Youth choirs, including Bella Voce, the Honors Choirs of SEMN, and Northfield Youth Choirs, are working creatively with other ensembles and musicians for their concerts. Choral Arts Ensemble, an adult auditioned choir in Rochester, is hosting its third annual Singing For Life High School Festival for which three regional high school choirs attend and perform with the Choral Arts Society in a side-by-side concert. Events like these abound, and they result in performances that are creative, engaging, and memorable for audiences and students alike. 

It’s not just community and semiprofessional groups who are in on the action. One event I have been impressed with since I began teaching is the Zumbro Education District Choral Festival. As background, the Zumbro Education District (ZED) is a consortium of smaller rural schools that may not normally be able to provide all the services needed to support students independently. However, as a group, it can meet the needs of member districts. 

Every fall, ZED hosts a choral festival with member high schools, and it has become one of my favorite performances each year. The traditional setup of the festival is to have every school perform two works alone, then to have all the choirs combine and sing three or four works together. This design allows students to see and hear other choirs from the area while also providing an opportunity for them to sing music they may not have the vocal resources to sing at their individual schools. 

This year was particularly fulfilling because we changed the traditional design and tried something new. We upped our collaboration game! Instead of choosing a few mass choir works and having choirs perform their own selections, we decided to try performing an entire masterwork, Vivaldi’s Gloria. It is unlikely any of the member schools of ZED would have been able to provide this opportunity for students on their own, but together we realized we could design the program in a way that allowed our students to have this experience. To make the Vivaldi work, we chose to do the first and last movements as a mass choir, and we divided the interior movements of the work between individual schools. Because the piece was in the public domain, we were able to use the funding that typically went toward buying music to hire adult musicians to perform the solo and duet movements. 

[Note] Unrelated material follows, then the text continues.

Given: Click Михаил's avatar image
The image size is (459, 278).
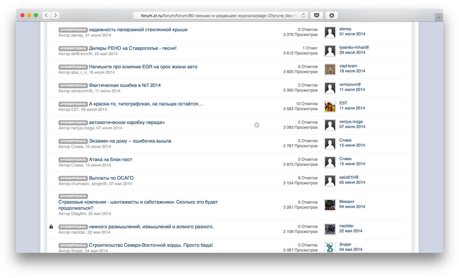Looking at the screenshot, I should pyautogui.click(x=330, y=205).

There were many positives that resulted from this format and made the experience special for our students. First, we ended up with different layers of collaboration. Some of our schools have smaller, younger choirs that do not necessarily have the experience or performing resources to sing a movement on their own, especially in the fall. For some movements, pairs of schools teamed up to create a kind of collaboration within collaboration, and they were able to perform with great success. Their students felt comfortable and supported because they had additional peers helping, and the audience saw and heard consistency in the size of the choirs, helping to prevent the judgement about size that sometimes comes with these types of festivals. In essence, collaboration allowed us to take competition out of the equation. 

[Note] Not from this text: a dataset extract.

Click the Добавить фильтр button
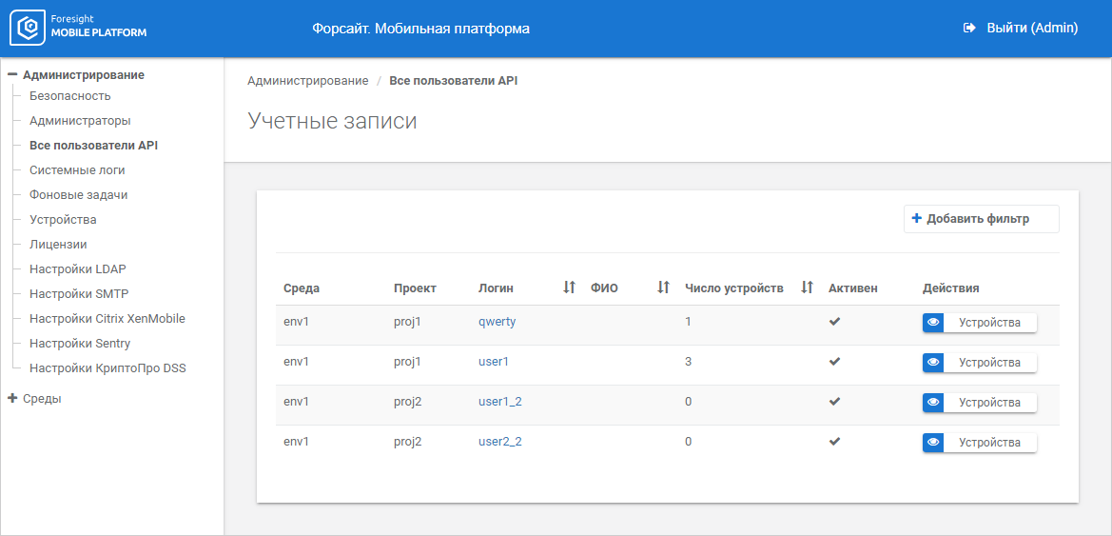 point(981,219)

Second, Pine Island has an orchestra that has also traditionally participated in this festival by playing for one of the mass choir movements. This has sometimes seemed to relegate the orchestra to second-class status, as students do not necessarily understand why the orchestra is a participant as well. However, for this performance, the orchestra suddenly became vital to the entire production, which dramatically changed the relationship between the choirs and the orchestra. Choral students understood inherently that the orchestra was an important part of this music. Orchestra students were full participants in the entire concert, and both sets of students had the opportunity to experience playing and singing together. Collaboration allowed us to work better as a community of musicians. 

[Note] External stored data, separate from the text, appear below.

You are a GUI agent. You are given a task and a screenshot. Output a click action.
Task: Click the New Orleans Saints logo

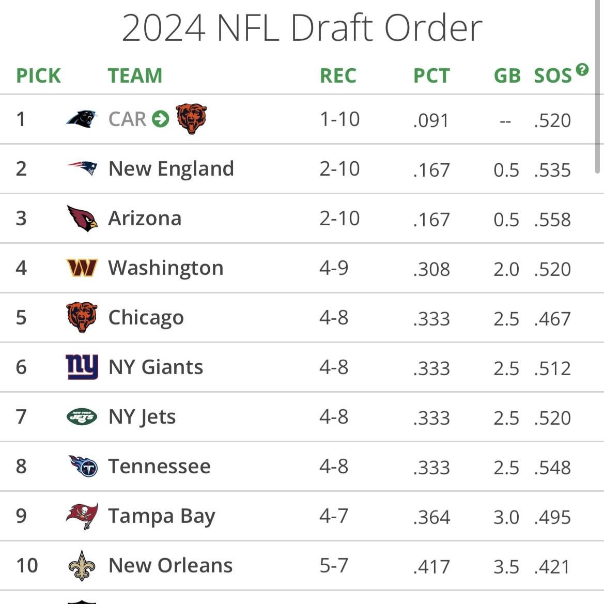[x=82, y=565]
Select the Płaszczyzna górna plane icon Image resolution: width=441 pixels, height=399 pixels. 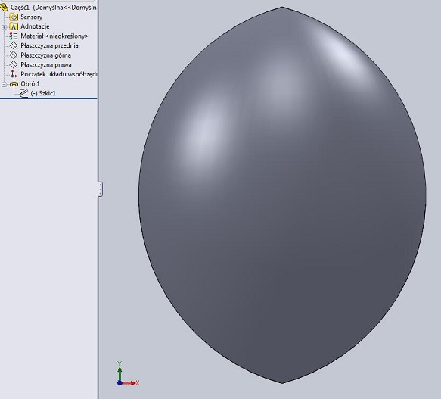[14, 55]
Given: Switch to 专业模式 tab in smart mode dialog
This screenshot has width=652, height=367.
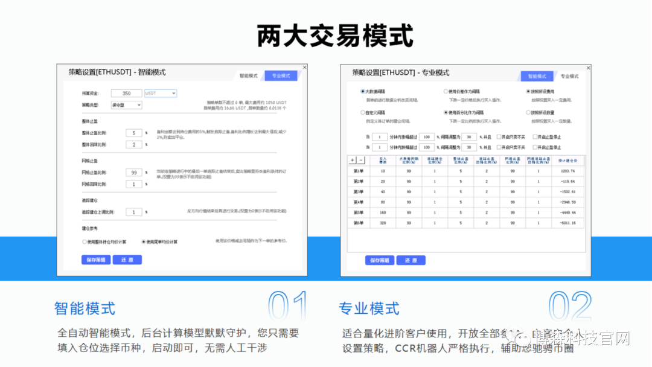Looking at the screenshot, I should pos(281,77).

Third, in addition to the adult soloists, we were able to hire a quartet of professional string players to play with our orchestra students. Between the soloists and instrumental quartet, our students were able to see how music can be a lifelong activity, and the side-by-side design encouraged students to take their performance to a higher level. Collaboration allowed us to push the boundaries of what we thought we could do. 

When I started teaching at Pine Island, I never would have guessed my students would have the opportunity to sing the entire Vivaldi Gloria. Now, a few months after the festival, I still marvel at what a great experience it was. Because ZED member schools worked together, the result was highly satisfying for students, directors, and audience members alike. The entire production was much stronger because of our teamwork, and our students felt like they had accomplished something they couldn’t have achieved on their own.